Mi alzo da terra e alzo lo sguardo verso l'asta di metallo. Faccio un piccolo salto per aggrapparmici.

«Senza la mano sinistra, non barare.»

Sospiro e lascio la presa col braccio bionico, sentendo tutto il mio peso a carico della mano destra. La stringo attorno alla barra fredda e inizio a tirarmi su, contando ogni flessione.

O meglio, Rokeshova le conta per me.

«Come mai ti alleni tanto presto? Non avremmo dovuto vederci prima di oggi pomeriggio.»
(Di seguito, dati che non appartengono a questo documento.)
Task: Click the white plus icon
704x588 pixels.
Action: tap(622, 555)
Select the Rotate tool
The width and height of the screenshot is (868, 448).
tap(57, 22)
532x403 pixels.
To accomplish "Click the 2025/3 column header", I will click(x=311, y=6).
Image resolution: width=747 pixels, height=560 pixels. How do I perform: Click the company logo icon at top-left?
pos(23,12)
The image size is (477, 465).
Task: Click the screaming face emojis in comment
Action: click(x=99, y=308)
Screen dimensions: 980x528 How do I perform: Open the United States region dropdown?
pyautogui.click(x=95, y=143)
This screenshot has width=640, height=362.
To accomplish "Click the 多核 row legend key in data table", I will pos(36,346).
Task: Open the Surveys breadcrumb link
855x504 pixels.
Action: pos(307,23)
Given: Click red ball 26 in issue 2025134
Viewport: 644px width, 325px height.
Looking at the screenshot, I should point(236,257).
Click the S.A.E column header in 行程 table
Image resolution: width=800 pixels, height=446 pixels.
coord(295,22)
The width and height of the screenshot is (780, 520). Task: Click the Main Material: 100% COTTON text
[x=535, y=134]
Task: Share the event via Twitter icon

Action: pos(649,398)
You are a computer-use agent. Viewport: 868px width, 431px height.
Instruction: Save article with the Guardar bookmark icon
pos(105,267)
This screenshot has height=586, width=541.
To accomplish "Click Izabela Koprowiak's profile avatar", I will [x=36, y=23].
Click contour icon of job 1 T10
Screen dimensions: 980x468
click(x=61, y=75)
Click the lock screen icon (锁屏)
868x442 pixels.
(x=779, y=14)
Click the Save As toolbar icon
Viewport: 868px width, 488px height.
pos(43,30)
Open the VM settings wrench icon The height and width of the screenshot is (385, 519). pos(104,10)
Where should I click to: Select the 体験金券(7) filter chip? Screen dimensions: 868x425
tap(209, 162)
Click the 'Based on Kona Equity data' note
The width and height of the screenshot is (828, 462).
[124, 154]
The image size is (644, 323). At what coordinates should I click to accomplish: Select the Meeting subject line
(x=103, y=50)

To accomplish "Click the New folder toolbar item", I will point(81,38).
Piego la bocca in una smorfia infelice.

«Pensieri fastidiosi da mandar via.»

Il capitano annuisce e getta un'occhiata nervosa al suo orologio da polso.

«C'è qualche problema?»

«Avevo preso un altro impegno, in realtà. Credevo che avresti saltato l'allenamento oggi.»

Inspiro quando mi tiro su. Espiro quando vado giù. Seguo un ritmo veloce, cadenzato. I miei muscoli sono abituati allo sforzo, devo solo scioglierli un po' dopo la dormienza.

«E perché mai?»

Cinquanta.

Lascio la presa e atterro sul pavimento. Tiro su col naso e non perdo troppo tempo prima di riprendere i piegamenti a terra.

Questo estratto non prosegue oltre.